(DATA EXTRACT)

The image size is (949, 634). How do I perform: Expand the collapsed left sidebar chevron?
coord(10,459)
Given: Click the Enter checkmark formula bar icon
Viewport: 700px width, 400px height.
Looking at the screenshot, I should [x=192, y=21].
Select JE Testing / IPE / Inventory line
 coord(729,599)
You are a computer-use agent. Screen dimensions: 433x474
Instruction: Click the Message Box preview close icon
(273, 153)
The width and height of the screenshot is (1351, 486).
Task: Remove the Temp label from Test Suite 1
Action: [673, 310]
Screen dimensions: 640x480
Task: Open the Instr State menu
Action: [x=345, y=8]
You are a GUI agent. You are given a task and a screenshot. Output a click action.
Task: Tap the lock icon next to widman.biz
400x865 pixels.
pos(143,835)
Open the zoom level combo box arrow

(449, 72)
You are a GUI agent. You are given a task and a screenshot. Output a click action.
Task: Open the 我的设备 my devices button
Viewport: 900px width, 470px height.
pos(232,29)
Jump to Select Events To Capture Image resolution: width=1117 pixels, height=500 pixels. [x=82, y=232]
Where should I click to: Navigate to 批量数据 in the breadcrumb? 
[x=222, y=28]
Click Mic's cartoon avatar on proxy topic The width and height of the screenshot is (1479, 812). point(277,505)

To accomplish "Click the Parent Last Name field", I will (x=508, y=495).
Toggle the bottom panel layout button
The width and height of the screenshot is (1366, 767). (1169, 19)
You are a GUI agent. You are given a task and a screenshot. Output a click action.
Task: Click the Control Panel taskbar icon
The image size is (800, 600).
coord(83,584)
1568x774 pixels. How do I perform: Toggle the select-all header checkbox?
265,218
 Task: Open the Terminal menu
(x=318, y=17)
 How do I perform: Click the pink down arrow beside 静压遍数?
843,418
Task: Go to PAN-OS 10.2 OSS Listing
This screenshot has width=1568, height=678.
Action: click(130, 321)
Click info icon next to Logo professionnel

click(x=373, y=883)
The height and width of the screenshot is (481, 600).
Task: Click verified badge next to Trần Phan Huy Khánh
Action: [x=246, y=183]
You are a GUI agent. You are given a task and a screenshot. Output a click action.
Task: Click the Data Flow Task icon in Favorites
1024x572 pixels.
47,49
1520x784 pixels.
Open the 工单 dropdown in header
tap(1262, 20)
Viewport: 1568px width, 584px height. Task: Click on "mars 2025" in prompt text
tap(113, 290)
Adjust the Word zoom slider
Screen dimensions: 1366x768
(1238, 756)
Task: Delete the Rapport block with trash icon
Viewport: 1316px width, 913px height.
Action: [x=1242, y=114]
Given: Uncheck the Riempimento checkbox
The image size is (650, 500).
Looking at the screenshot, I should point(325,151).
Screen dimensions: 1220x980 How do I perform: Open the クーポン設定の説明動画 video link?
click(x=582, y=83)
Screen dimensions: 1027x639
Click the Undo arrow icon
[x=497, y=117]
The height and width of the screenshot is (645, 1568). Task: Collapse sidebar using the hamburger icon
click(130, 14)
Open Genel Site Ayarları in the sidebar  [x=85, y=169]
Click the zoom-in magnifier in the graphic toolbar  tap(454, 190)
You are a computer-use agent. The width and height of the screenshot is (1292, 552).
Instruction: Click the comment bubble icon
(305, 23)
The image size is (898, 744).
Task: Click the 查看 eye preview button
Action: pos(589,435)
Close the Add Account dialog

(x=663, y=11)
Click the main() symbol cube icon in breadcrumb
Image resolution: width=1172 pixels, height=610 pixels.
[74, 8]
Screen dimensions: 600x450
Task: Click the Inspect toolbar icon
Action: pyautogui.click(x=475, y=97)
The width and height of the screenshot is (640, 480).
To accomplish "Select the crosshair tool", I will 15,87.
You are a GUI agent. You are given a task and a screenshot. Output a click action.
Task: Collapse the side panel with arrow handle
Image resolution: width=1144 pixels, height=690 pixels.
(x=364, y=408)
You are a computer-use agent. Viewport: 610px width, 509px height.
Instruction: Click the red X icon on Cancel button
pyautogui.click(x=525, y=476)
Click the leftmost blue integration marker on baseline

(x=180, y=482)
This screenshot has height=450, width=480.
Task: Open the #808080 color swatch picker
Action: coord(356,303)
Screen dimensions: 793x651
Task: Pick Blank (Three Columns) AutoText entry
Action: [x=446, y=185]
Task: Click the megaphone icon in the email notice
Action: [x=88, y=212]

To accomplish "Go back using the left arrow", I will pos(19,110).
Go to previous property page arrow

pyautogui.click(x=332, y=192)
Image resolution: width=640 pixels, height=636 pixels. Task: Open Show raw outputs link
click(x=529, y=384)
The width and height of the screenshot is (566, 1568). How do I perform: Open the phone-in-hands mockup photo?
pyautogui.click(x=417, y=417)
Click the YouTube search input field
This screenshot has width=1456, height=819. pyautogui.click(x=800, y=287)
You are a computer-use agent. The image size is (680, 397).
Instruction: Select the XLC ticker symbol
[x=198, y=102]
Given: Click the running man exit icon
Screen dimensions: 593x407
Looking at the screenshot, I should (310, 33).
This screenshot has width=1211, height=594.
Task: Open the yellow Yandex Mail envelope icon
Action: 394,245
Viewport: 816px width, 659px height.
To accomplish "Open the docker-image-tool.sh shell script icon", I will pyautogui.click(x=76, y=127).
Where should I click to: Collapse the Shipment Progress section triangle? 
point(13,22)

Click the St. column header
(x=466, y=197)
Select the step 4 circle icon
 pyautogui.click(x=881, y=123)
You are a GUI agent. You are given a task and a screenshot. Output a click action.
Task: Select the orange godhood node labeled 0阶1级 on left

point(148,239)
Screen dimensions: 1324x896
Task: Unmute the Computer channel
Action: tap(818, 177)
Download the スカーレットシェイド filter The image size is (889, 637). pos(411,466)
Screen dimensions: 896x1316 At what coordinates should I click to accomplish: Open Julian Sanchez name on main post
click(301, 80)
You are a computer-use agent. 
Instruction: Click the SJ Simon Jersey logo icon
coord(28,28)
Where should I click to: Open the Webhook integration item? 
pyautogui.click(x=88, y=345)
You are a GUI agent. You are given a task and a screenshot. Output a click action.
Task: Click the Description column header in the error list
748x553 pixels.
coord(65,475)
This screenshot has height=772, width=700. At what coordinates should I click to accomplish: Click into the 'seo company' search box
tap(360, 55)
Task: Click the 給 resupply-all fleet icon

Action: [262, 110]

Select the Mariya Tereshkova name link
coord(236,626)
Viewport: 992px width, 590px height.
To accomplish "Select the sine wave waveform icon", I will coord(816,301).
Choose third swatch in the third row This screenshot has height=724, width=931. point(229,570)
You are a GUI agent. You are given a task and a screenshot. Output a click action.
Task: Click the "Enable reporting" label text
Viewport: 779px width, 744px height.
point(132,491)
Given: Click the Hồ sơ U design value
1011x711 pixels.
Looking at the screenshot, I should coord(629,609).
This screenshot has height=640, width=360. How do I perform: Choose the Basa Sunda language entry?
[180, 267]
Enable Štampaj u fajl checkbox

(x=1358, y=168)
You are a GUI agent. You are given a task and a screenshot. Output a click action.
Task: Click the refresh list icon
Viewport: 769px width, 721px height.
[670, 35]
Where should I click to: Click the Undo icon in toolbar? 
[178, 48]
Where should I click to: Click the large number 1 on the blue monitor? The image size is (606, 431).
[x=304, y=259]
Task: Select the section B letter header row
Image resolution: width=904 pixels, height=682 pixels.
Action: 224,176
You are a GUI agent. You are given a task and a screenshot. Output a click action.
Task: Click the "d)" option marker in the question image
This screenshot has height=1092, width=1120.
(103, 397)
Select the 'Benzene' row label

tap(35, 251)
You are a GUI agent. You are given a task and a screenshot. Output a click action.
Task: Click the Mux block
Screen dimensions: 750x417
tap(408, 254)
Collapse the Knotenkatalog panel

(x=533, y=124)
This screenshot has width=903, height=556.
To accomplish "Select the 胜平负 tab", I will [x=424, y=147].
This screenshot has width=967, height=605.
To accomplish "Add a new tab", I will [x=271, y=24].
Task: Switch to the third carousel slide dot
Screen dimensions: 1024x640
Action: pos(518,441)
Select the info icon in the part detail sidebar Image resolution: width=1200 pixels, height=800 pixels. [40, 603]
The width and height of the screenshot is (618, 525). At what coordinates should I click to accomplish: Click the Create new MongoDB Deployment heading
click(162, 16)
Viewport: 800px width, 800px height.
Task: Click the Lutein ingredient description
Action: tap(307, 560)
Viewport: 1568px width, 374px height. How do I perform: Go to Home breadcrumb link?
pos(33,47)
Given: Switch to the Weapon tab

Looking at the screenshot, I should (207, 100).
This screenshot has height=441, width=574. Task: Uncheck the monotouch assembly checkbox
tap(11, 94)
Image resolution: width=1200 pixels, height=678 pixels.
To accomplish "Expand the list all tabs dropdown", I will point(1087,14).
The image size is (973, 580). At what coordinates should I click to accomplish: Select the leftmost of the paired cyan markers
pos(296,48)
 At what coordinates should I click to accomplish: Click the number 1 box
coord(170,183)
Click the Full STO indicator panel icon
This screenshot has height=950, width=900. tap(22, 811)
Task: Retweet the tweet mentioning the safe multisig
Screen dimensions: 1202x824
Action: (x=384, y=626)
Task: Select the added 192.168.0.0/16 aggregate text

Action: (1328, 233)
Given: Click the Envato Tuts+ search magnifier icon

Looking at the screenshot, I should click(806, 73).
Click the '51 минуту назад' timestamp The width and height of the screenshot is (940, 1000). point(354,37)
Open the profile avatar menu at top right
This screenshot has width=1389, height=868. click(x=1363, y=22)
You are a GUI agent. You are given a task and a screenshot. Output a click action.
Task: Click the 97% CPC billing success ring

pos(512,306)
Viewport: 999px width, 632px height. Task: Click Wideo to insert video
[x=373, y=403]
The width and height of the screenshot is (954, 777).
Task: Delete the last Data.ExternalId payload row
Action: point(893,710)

(End DATA EXTRACT)

▸ TASK OBJECTIVE:
The lines above, starting at the one with "1520x784 pixels." and ending at the one with "You are a computer-use agent. Viewport: 610px", are the only ones to return, exactly as written.

▸ RESPONSE TO THE EXERCISE:
1520x784 pixels.
Open the 工单 dropdown in header
tap(1262, 20)
Viewport: 1568px width, 584px height. Task: Click on "mars 2025" in prompt text
tap(113, 290)
Adjust the Word zoom slider
Screen dimensions: 1366x768
(1238, 756)
Task: Delete the Rapport block with trash icon
Viewport: 1316px width, 913px height.
Action: [x=1242, y=114]
Given: Uncheck the Riempimento checkbox
The image size is (650, 500).
Looking at the screenshot, I should point(325,151).
Screen dimensions: 1220x980 How do I perform: Open the クーポン設定の説明動画 video link?
click(x=582, y=83)
Screen dimensions: 1027x639
Click the Undo arrow icon
[x=497, y=117]
The height and width of the screenshot is (645, 1568). Task: Collapse sidebar using the hamburger icon
click(130, 14)
Open Genel Site Ayarları in the sidebar  [x=85, y=169]
Click the zoom-in magnifier in the graphic toolbar  tap(454, 190)
You are a computer-use agent. The width and height of the screenshot is (1292, 552).
Instruction: Click the comment bubble icon
(305, 23)
The image size is (898, 744).
Task: Click the 查看 eye preview button
Action: pos(589,435)
Close the Add Account dialog

(x=663, y=11)
Click the main() symbol cube icon in breadcrumb
Image resolution: width=1172 pixels, height=610 pixels.
[74, 8]
Screen dimensions: 600x450
Task: Click the Inspect toolbar icon
Action: pyautogui.click(x=475, y=97)
The width and height of the screenshot is (640, 480).
To accomplish "Select the crosshair tool", I will 15,87.
You are a GUI agent. You are given a task and a screenshot. Output a click action.
Task: Collapse the side panel with arrow handle
Image resolution: width=1144 pixels, height=690 pixels.
(x=364, y=408)
You are a computer-use agent. Viewport: 610px width, 509px height.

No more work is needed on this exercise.